__Assignment__:
Give again only the lines from the line that holds "Open the three-dot" to the end of the data, inclusive, omitting all pictures.

__Extracted material__:
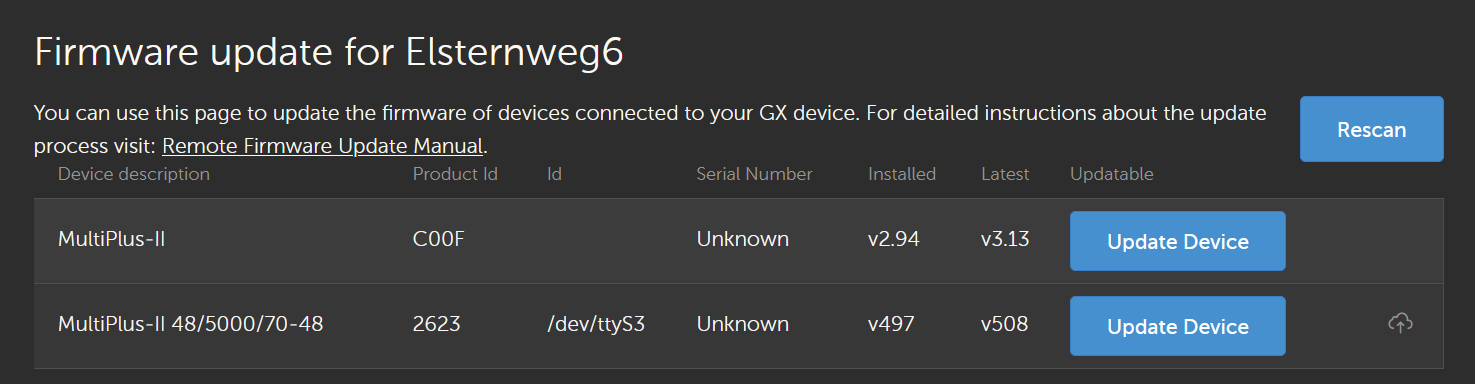Image resolution: width=1475 pixels, height=384 pixels.
Task: Click the v3.13 latest version value
Action: click(x=1005, y=240)
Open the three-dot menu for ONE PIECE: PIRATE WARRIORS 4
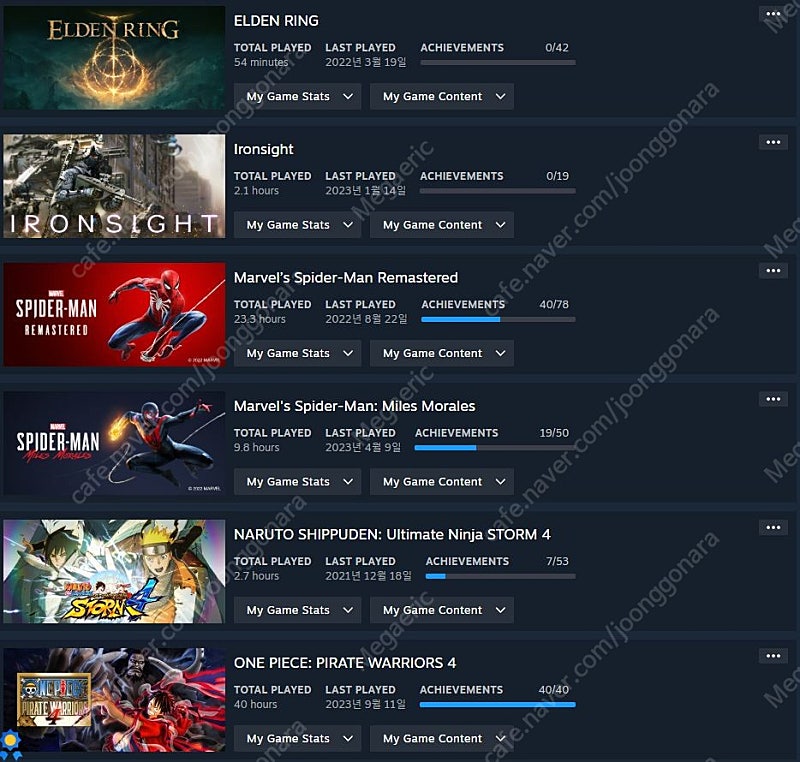800x762 pixels. pyautogui.click(x=773, y=656)
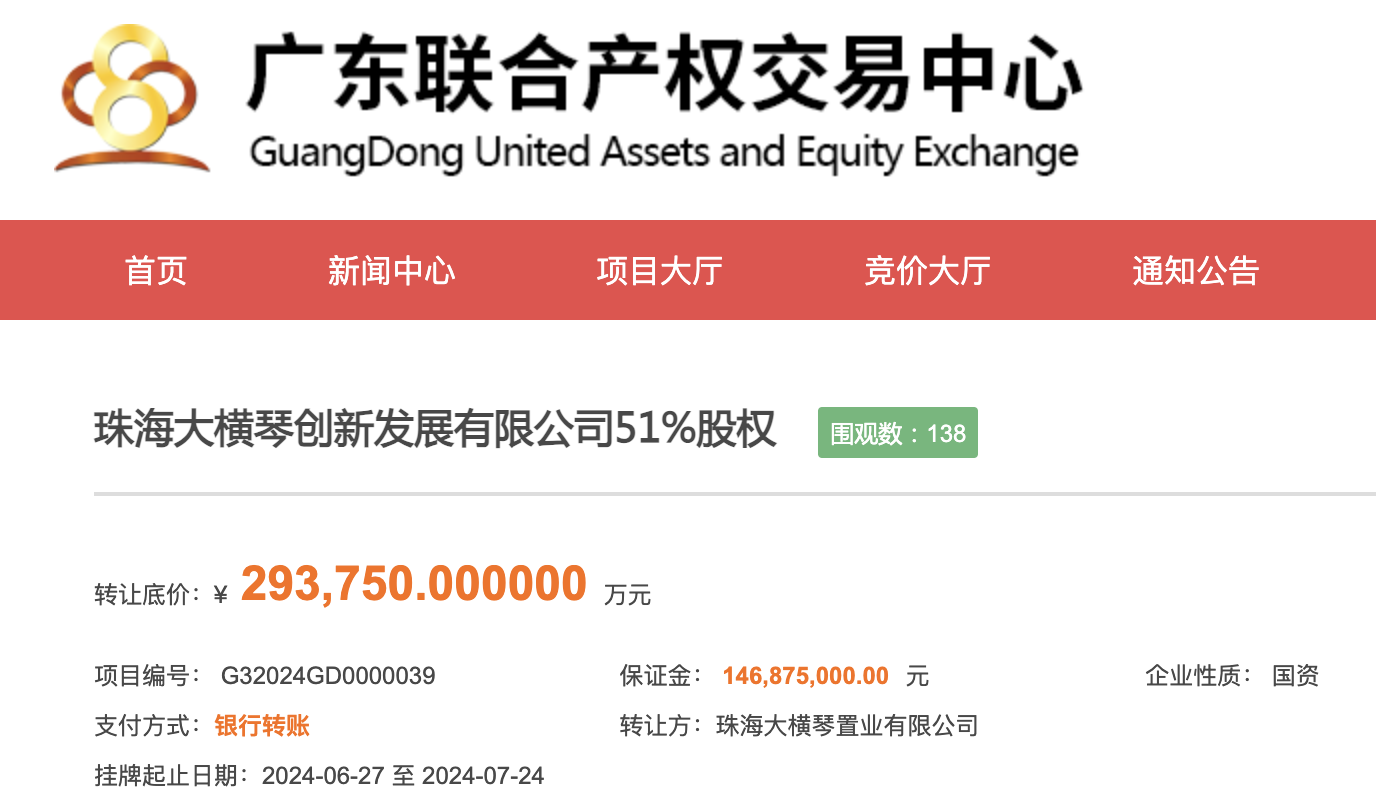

__Written solution__:
Open the three-dot menu for ONE PIECE: PIRATE WARRIORS 4
800x762 pixels. pyautogui.click(x=773, y=656)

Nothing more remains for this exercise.